There are different maintenance procedures, depending on whether you need to work on a single machine or multiple machines.
This procedure is applicable to both planned and unplanned maintenance, and does not interrupt HADB availability.
Perform the maintenance procedure and get the machine up and running.
Ensure that ma is running.
If ma runs as a Windows service or under init.d scripts (recommended for deployment), it should have been started by the operating system. If not start it manually. See Starting the Management Agent.
Start all nodes on the machine.
For more information, see Starting a Node.
Check whether the nodes are active and running.
For more information, see Getting the Status of HADB
Planned maintenance includes operations such as hardware and software upgrades. This procedure does not interrupt HADB availability.
For each spare machine in the first DRU, repeat the single machine procedure as described in To perform maintenance on a single machine, one by one, for each machine.
For each active machine in the first DRU, repeat the single machine procedure as described in To perform maintenance on a single machine, one by one, for each machine.
Repeat step 1 and step 2 for the second DRU.
This procedure is applicable when HADB is on single or multiple machines. It interrupts HADB service during the maintenance procedure.
Stop HADB. See Stopping a Database .
Perform the maintenance procedure and get all the machines up and running.
Ensure ma is running.
Start HADB.
For more information, see Starting a Database.
After you complete the last step, HADB data becomes available again.
Check the database state.
See Getting the Status of HADB
If the database state is Operational or better:
The machines needing unplanned maintenance do not include mirror nodes. Follow the single machine procedure for each failed machine, one DRU at a time. HADB service is not interrupted.
If the database state is Non-Operational:
The machines needing unplanned maintenance include mirror nodes. One such case is when the entire HADB is on a single failed machine. Get all the machines up and running first. Then clear HADB and recreate the session store. See Clearing a database. This interrupts HADB service.
HADB history files record all database operations and error messages. HADB appends to the end of existing history files, so the files grow over time. To save disk space and prevent files from getting too large, periodically clear and archive history files.
To clear a database’s history files, use the hadbm clearhistory command.
The command syntax is:
hadbm clearhistory [--saveto=path] [dbname] [--adminpassword=password | --adminpasswordfile=file] [--agent=maurl]

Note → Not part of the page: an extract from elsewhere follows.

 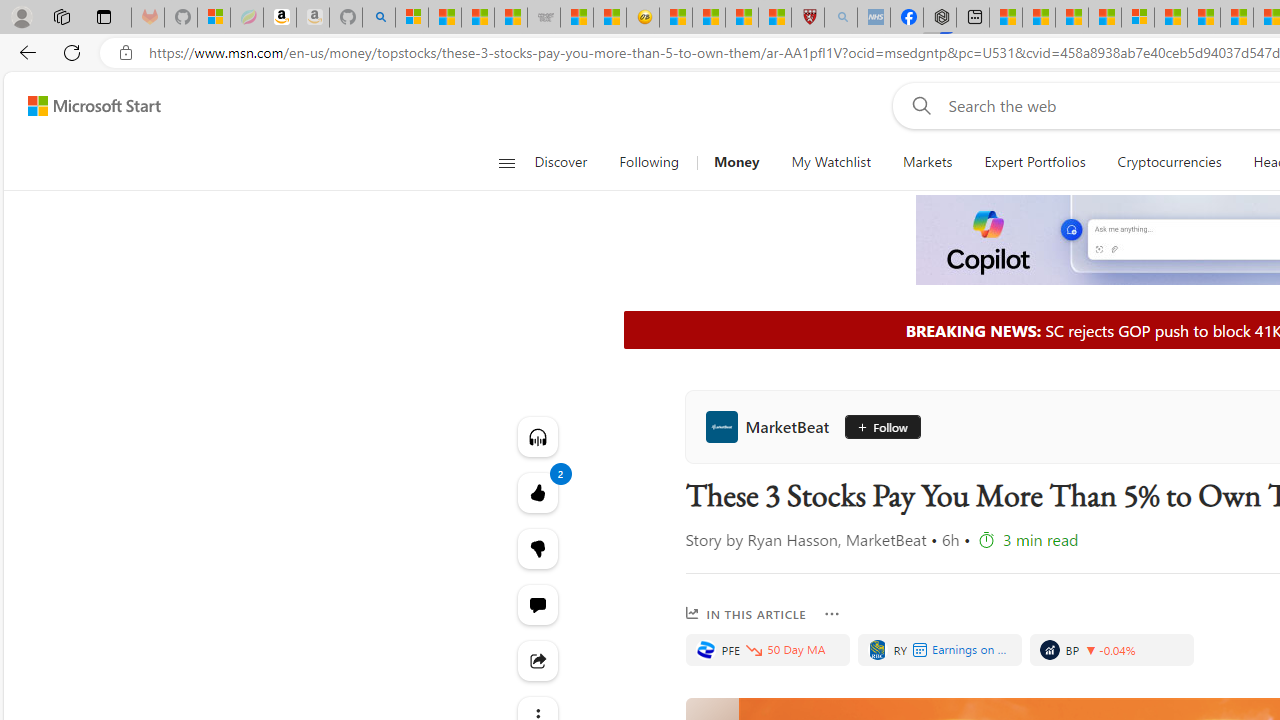 What do you see at coordinates (770, 425) in the screenshot?
I see `'MarketBeat'` at bounding box center [770, 425].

The dbname operand specifies the database name. The default is hadb.
Use the --saveto option (short form -o) to specify the directory in which to store the old history files. This directory must have appropriate write permissions. See General Options for a description of other command options.
For more information, see hadbm-clearhistory(1).
The --historypath option of the hadbm create command determines the location of the history files. The names of the history files are of the format dbname.out. nodeno. For information on hadbm create, see Creating a Database
Each message in the history file contains the following information:
The abbreviated name of the HADB process that produced the message.
The type of message:
INF - general information
WRN - warnings
ERR - errors
DBG - debug information
A timestamp. The time is obtained from the host machine system clock.
The service set changes occurring in the system when a node stops or starts.
Messages about resource shortages contain the string “HIGH LOAD.”
You do not need a detailed knowledge of all entries in the history file. If for any reason you need to study a history file in greater detail, contact Sun customer support.